Multiple inheritance (abbreviated as MI) smells, which means that usually, it was done for bad reasons, and it will blow back in the face of the maintainer.
Summary
Consider composition of features, instead of inheritance
Be wary of the Diamond of Dread
Consider inheritance of multiple interfaces instead of objects
Sometimes, Multiple Inheritance is the right thing. If it is, then use it.
Be prepared to defend your multiple-inherited architecture in code reviews
1. Perhaps composition?
This is true for inheritance, and so, it's even more true for multiple inheritance.
Does your object really need to inherit from another? A Car does not need to inherit from an Engine to work, nor from a Wheel. A Car has an Engine and four Wheel.
If you use multiple inheritance to resolve these problems instead of composition, then you've done something wrong.
2. The Diamond of Dread
Usually, you have a class A, then B and C both inherit from A. And (don't ask me why) someone then decides that D must inherit both from B and C.
I've encountered this kind of problem twice in eight years, and it is amusing to see because of:
How much of a mistake it was from the beginning (In both cases, D should not have inherited from both B and C), because this was bad architecture (in fact, C should not have existed at all...)

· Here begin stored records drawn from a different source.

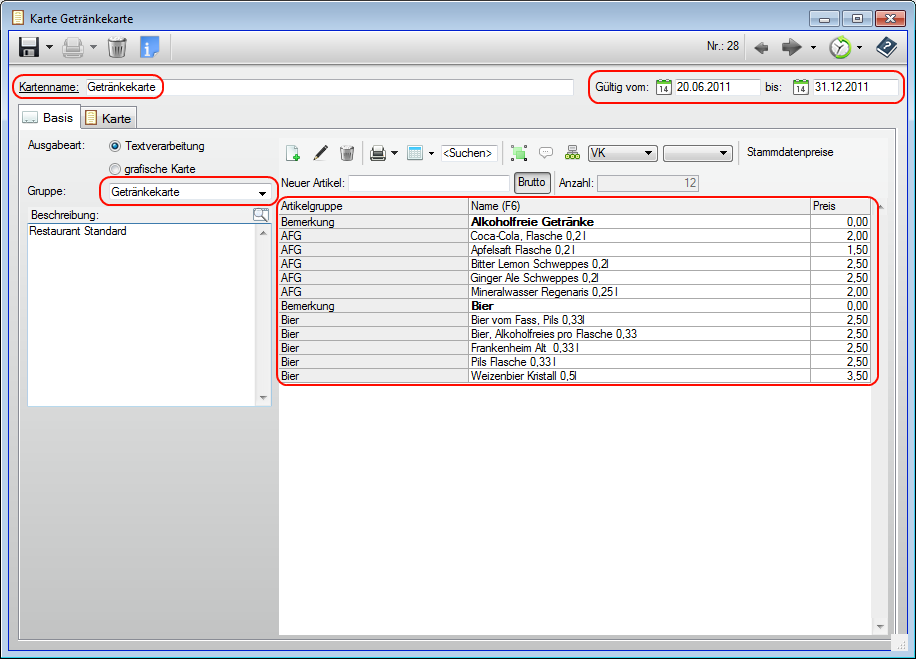Click the Suchen search field

468,153
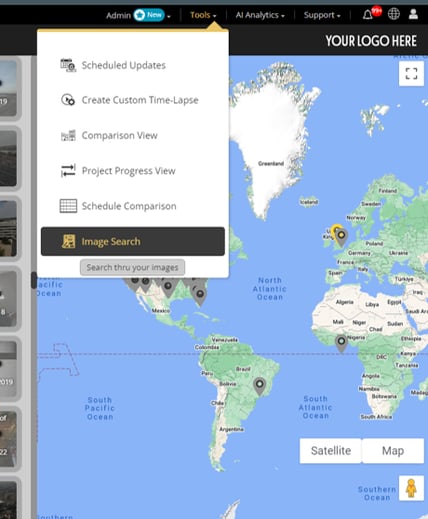The width and height of the screenshot is (428, 519).
Task: Click the globe language icon
Action: tap(393, 14)
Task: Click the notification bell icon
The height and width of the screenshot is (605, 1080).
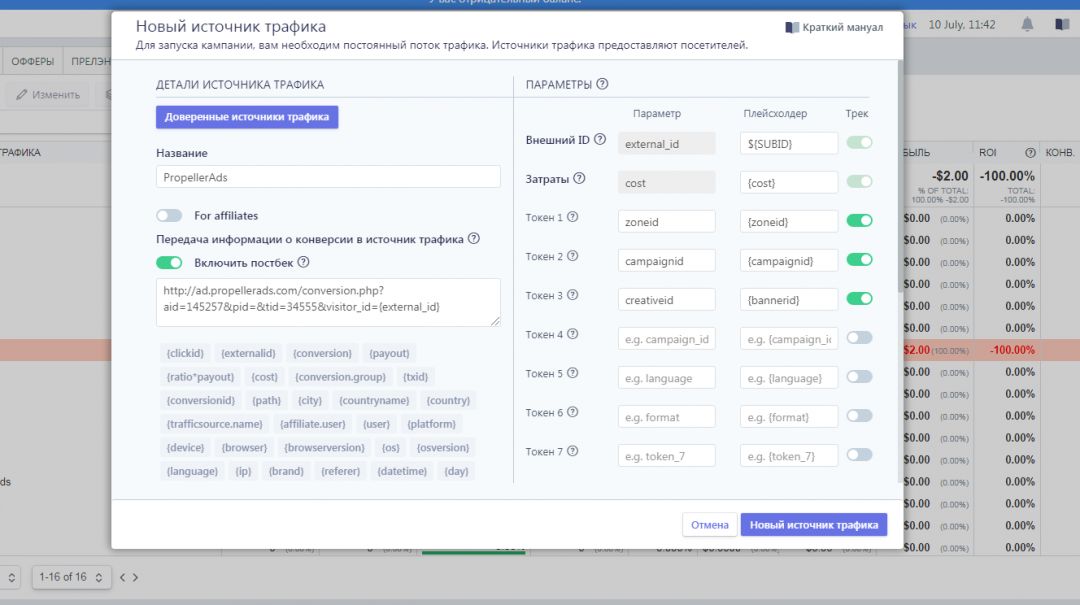Action: (1027, 24)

How much maintainers were paying for that, because in C++, the parent class A was present twice in its grandchild class D, and thus, updating one parent field A::field meant either updating it twice (through B::field and C::field), or having something go silently wrong and crash, later (new a pointer in B::field, and delete C::field...)
Using the keyword virtual in C++ to qualify the inheritance avoids the double layout described above if this is not what you want, but anyway, in my experience, you're probably doing something wrong...

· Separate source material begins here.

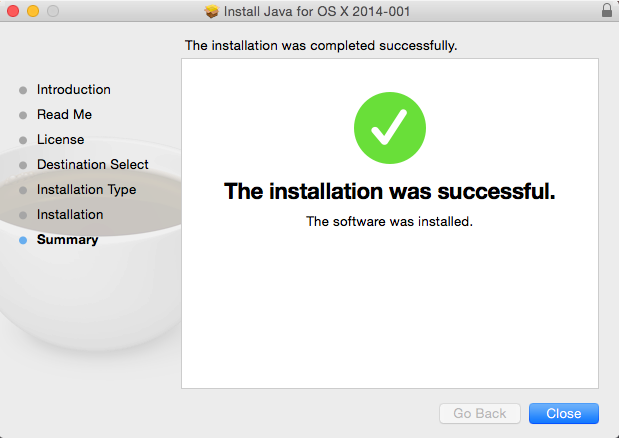
Task: Select the Read Me step
Action: point(64,114)
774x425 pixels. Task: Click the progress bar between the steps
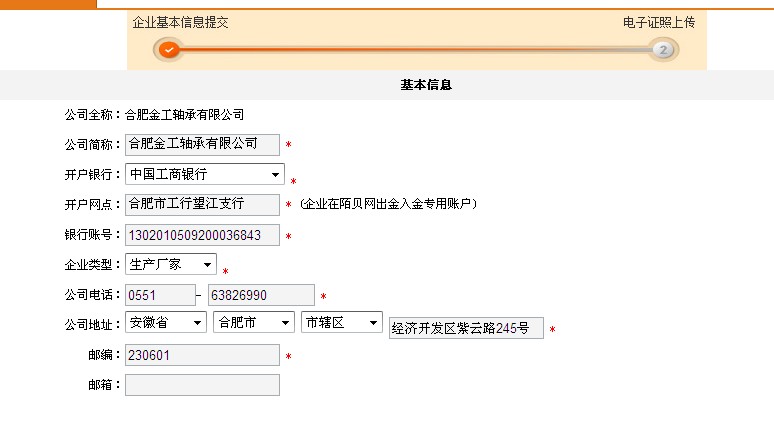point(415,50)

In Object hierarchy, you should try to keep the hierarchy as a Tree (a node has ONE parent), not as a graph.
More about the Diamond (edit 2017-05-03)
The real problem with the Diamond of Dread in C++ (assuming the design is sound - have your code reviewed!), is that you need to make a choice:
Is it desirable for the class A to exist twice in your layout, and what does it mean? If yes, then by all means inherit from it twice.
if it should exist only once, then inherit from it virtually.
This choice is inherent to the problem, and in C++, unlike other languages, you can actually do it without dogma forcing your design at language level.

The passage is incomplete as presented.